Due the fact that the Assert static class has an AreEqual(object, object) the compiler is always able to find a valid match during compilation if a type changes on one side of the assertion. This means all failures must be found very late in the game (read: after compilation and tests have been run).

This is generally not desirable. Either the AreEqual(object, object) method should go away, or a more strict version of AreEqual should introduced.
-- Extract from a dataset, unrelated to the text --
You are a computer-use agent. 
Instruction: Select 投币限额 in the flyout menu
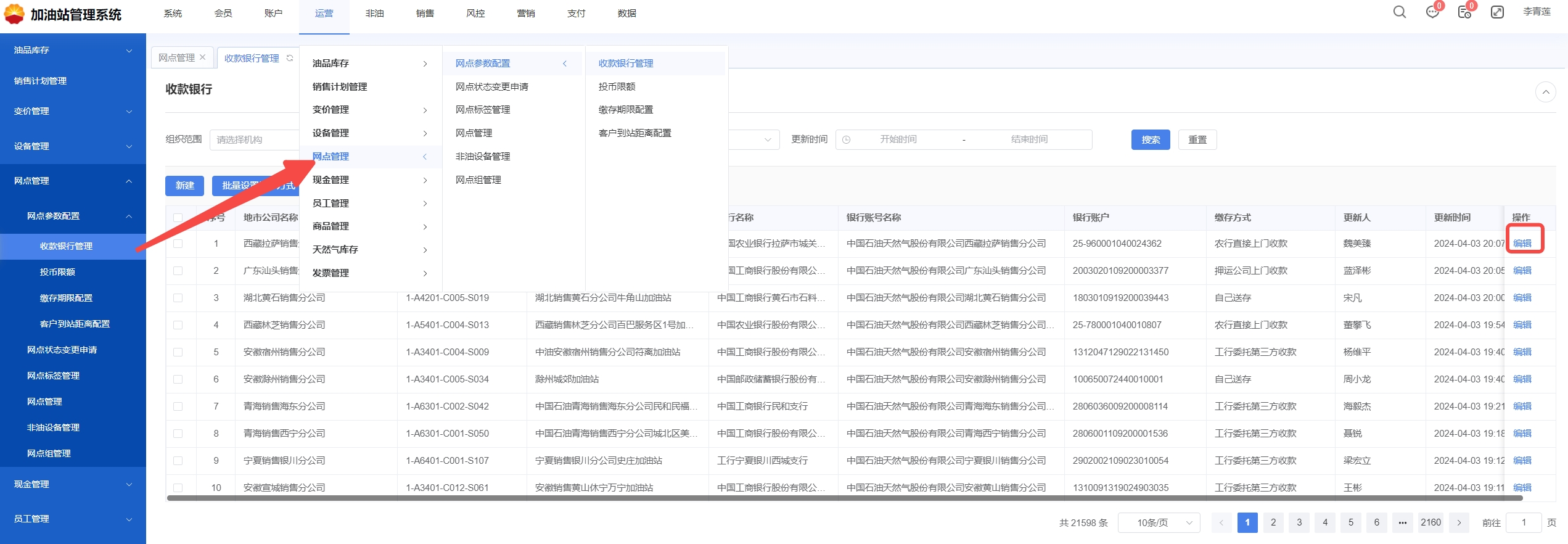pos(617,87)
An ideal API might be

void Equality<T>(T expected, T actual) where T: IEquatable; 
void Equality<T>(T expected, T actual, IEqualityComparer<T> comparer);
void SameObject(object expected, object actual); // performs ReferenceEquals(expected, actual)

With this triple alone, a test suite would cover 99% of equality tests without having to worry about the duck-typing mess we have today.

Steps to reproduce

Setup a test with Assert.AreEqual(0, obj.value) with obj.value starting as an int, then change the type to TimeSpan (or whatever). It'll compile happily but fail when tests are run.

In a tiny project this is not a major issue, but in a large project where compilation take 45+ minutes and test runs can last an hour or more, this is a major time waster.

Expected behavior

.NET solutions not using duck-typing.

Actual behavior

MSTest uses duck-typing because ... ?

Environment

Windows 10, Visual Studio 2017, NetFx 4.6.2, stock MSTest nuget packages.